Taking Mottola’s place was longtime TV exec Andy Lack, who tapped Donnie Ienner and Michele Anthony to oversee the Sony labels; Dave Glew had retired in 2002 after a great run as head of Epic, shortly before Mottola was axed, with Allen Grubman client Polly Anthony getting the top job at Epic. Ironically, just as Mottola had conspired to oust his predecessor Yetnikoff in 1990, Ienner was believed to have been part of a conspiracy to depose Mottola, in an “Et tu, Brute?” subplot. After assuming the Sony Music chairmanship in April 2003, Ienner got busy, firing Polly Anthony in September, and replacing her as Epic head with Grubman-repped Steve Barnett. In December 2005, he fired Columbia Chairman Will Botwin, moved Barnett into that post and put marketing/promotion exec Charlie Walk in charge of Epic. Under Ienner’s iron rule, Columbia dominated the market—the label was #1 in share for 10 years in a row. Ienner may not have been the easiest guy to work for, but he was a dominant record executive.

Lack was busy as well, as he helped engineer the BMG merger in 2004. But he couldn’t figure out how to get the combined companies to work together during his three years at the helm. Lack also faced technical difficulties stemming from Sony’s whiff on digital music. The issue was encapsulated by the so-called “rootkit fiasco,” wherein CDs were encoded with copy-protection software that installed itself on users’ computers, interfering with and in some cases damaging their systems, while surreptitiously reporting data back to Sony BMG. This boneheaded move resulted in a series of class-action suits, prompting an investigation by New York Attorney General Elliot Spitzer and causing Lack great public humiliation.

In 2006, Lack was replaced by BMG veteran Rolf Schmidt-Holtz, who reorganized both units, shocking the entire business when, without warning, he forced out Ienner and Anthony in June, just four months after making Ienner Sony Music chairman. Ienner was succeeded by Rob Stringer, who was brought over from the U.K. In April 2008, Schmidt-Holtz named Jive veteran Barry Weiss the head of the BMG labels: RCA, Arista, Jive, Clive Davis’ J Records and the L.A. Reid-founded LaFace. Davis’ right-hand man, Charles Goldstuck, a Grubman client, who’d been heading the BMG side, had been politicking on behalf of Davis and himself to be the heads of the combined music group. Instead, Schmidt-Holtz moved Davis sideways to Chief Creative Officer and fired Goldstuck.
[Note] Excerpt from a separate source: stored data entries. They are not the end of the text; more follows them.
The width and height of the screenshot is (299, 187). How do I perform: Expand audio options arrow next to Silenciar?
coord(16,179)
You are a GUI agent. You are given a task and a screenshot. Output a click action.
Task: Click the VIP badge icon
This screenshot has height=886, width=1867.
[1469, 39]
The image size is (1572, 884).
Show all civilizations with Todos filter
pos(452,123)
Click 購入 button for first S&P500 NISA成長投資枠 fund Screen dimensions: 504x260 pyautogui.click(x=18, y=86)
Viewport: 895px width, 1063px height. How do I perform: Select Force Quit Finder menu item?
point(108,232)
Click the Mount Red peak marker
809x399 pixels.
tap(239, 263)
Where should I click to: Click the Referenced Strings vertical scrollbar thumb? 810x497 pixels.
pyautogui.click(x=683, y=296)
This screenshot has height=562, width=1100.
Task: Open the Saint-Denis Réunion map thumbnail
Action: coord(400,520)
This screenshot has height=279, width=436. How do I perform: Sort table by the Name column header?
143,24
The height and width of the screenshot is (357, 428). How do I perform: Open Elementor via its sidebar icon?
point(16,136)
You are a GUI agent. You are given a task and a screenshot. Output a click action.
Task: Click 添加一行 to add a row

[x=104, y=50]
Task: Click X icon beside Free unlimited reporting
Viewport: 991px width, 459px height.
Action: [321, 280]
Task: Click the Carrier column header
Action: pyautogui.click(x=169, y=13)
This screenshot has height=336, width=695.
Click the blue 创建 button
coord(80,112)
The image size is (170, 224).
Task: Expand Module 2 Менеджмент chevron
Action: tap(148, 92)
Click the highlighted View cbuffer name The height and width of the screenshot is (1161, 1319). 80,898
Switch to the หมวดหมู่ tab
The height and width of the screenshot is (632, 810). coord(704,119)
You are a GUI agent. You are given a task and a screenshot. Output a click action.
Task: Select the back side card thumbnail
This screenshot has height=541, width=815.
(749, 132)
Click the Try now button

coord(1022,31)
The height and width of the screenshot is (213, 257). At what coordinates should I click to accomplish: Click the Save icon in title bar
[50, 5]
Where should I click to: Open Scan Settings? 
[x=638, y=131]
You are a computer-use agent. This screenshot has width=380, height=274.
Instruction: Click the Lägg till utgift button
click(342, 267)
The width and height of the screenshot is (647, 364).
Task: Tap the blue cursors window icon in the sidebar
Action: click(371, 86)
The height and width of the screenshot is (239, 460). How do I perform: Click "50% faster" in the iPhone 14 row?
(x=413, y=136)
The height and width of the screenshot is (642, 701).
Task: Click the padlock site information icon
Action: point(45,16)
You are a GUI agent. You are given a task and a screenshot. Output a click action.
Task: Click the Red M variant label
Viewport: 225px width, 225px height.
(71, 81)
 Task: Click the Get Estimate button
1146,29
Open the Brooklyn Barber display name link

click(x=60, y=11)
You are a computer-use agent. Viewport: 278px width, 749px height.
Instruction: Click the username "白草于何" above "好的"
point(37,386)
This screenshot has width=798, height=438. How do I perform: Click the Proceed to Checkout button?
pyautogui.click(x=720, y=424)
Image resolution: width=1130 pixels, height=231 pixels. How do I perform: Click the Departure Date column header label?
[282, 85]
Even after Sony bought out BMG from Bertelsmann in August 2008, Schmidt-Holtz’s presence gave the BMG team a bigger voice in the company, emboldening Weiss to dream big. He too coveted Sony Music’s top worldwide post and lobbied Schmidt-Holtz, who appeared to be teetering. Most believe it was a naïve move, as Weiss failed to take into account the company’s various moving parts. Rob Stringer, meanwhile, had been making moves of his own. Columbia was doing very well under Barnett, while Epic was struggling, so Stringer replaced Walk with English songwriter Amanda Ghost. By so doing, he removed virtually the last vestige of the Mottola era from the company. Ghost would tank, lasting just 21 months. There was also growing tension between the Weiss and Stringer teams as the cultures continued to clash, which became fodder for the tabloid press. It finally boiled over at the 2010 Grammys, when Barnett and Weiss’ consigliere Ivan Gavin nearly came to blows. In March 2011, not long after Sony announced that Doug Morris would replace Schmidt-Holtz, Weiss left to head UMG’s East Coast labels but crapped out and went into business with SONGS.